Após o choque inicial, veio a decepção. A decepção comigo mesma. Como eu pude dizer uma frase tão estúpida? Hoje, vejo que a resposta é simples: como muitas pessoas brancas progressistas e antirracistas, tive a certeza de que minhas intenções eram tão boas que jamais seriam questionadas neste âmbito.

Novamente, peço perdão pela desastrosa declaração. Em seguida, gostaria de agradecer a todas as pessoas negras, do cinema ou não, coletivos, blogs, movimentos e sites que apontaram meu erro e me fizeram enxergar o que a branquitude não o fez. Também aproveito para dizer que em nenhum momento me senti atacada, pelo contrário. As críticas, por mais pesadas que fossem, tinham um tom respeitoso; não senti raiva, senti vergonha; não me vi perdida, enxerguei nas críticas um caminho.

Este é um projeto que, desde o primeiro momento, é fundamentalmente comprometido com a luta por justiça por Marielle Franco. São dois anos sem resposta para a pergunta: quem mandou matar Marielle? E contar sua saga, na atual conjuntura, dando máxima visibilidade à história desta heroína brasileira e à sua execução brutal é uma forma de manter o apelo social do caso. Entendo e respeito quem discorde, mas este foi meu compromisso com a família de Marielle.

Como produtora executiva e idealizadora da série de Marielle gostaria de reiterar que nossa intenção sempre foi ter uma equipe diversa, com negros e mulheres na liderança do processo criativo.

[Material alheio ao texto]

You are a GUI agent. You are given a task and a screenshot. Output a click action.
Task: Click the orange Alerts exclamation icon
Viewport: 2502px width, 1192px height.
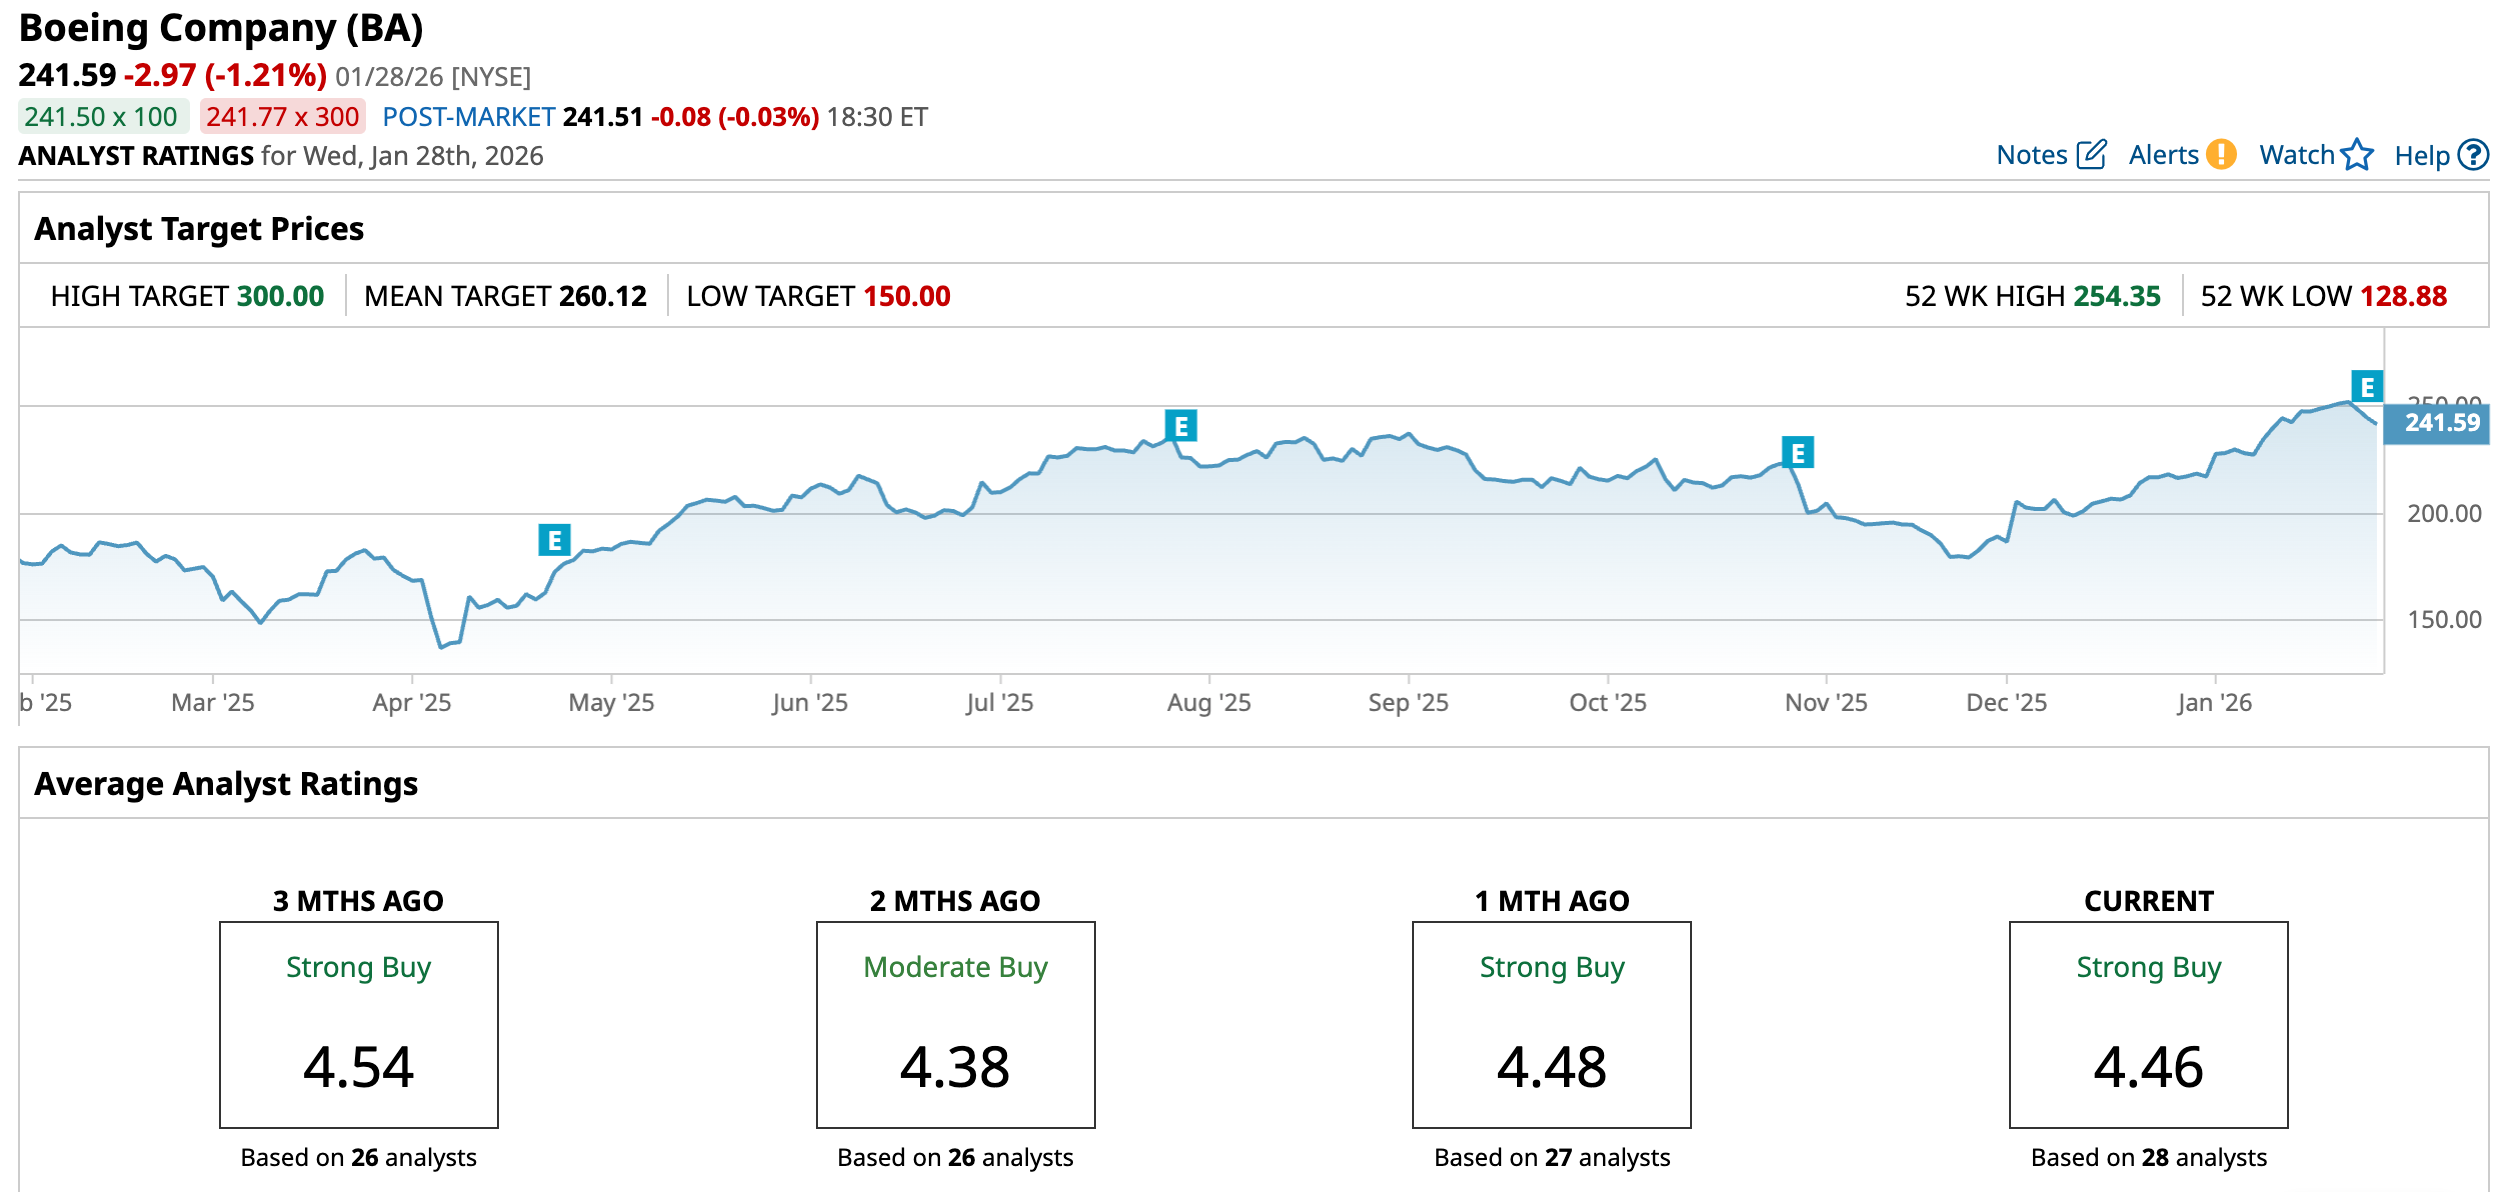pyautogui.click(x=2221, y=155)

Os convites para essas lideranças, mapeadas muito antes da assinatura do contrato, estão em curso: autoras, autores, diretoras e diretores estão discutindo as condições de sua participação no projeto. Esperamos ter sucesso na composição de um time diverso, inclusivo e altamente qualificado.

Tenho gratidão por tudo o que aconteceu nos últimos dias. E estou feliz por poder cumprir com a minha obrigação cidadã de levar a história de Marielle ainda mais longe, sendo mais coerente com aquilo que acredito e defendo.